Set problem - Reproduce the lines of the listing character for character, starting at the line that contains "Launch Safari from the dock" and ending with the last line of the listing.

Raw data -
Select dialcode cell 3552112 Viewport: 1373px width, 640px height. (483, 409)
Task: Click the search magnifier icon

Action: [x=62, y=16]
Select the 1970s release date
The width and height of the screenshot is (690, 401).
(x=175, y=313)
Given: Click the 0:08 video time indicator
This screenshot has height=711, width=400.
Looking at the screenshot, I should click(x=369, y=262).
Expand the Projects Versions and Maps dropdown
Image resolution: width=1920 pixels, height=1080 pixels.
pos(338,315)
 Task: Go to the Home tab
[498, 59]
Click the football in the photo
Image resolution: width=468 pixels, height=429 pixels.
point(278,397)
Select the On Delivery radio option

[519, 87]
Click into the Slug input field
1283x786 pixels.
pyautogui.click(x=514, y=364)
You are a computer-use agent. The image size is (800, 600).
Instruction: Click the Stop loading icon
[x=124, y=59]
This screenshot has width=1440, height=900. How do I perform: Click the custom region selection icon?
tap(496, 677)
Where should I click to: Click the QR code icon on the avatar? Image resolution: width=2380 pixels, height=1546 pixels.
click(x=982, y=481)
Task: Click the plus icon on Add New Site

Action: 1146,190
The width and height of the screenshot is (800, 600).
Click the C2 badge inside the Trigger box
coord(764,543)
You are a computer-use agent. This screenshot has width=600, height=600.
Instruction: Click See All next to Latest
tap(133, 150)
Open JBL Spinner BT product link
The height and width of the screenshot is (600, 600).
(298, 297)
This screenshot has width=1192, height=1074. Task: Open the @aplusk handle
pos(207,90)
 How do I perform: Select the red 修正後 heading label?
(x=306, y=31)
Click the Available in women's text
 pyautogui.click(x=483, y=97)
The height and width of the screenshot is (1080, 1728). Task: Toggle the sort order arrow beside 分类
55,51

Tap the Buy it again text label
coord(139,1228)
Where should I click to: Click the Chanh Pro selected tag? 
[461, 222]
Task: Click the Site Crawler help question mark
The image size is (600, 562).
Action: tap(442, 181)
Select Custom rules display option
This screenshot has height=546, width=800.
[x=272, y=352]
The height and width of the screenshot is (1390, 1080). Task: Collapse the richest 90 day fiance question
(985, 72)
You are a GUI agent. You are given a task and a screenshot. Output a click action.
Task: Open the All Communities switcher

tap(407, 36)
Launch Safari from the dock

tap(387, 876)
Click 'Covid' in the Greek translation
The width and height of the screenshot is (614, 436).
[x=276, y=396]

Answer to this task -
Launch Safari from the dock

tap(387, 876)
Click 'Covid' in the Greek translation
The width and height of the screenshot is (614, 436).
[x=276, y=396]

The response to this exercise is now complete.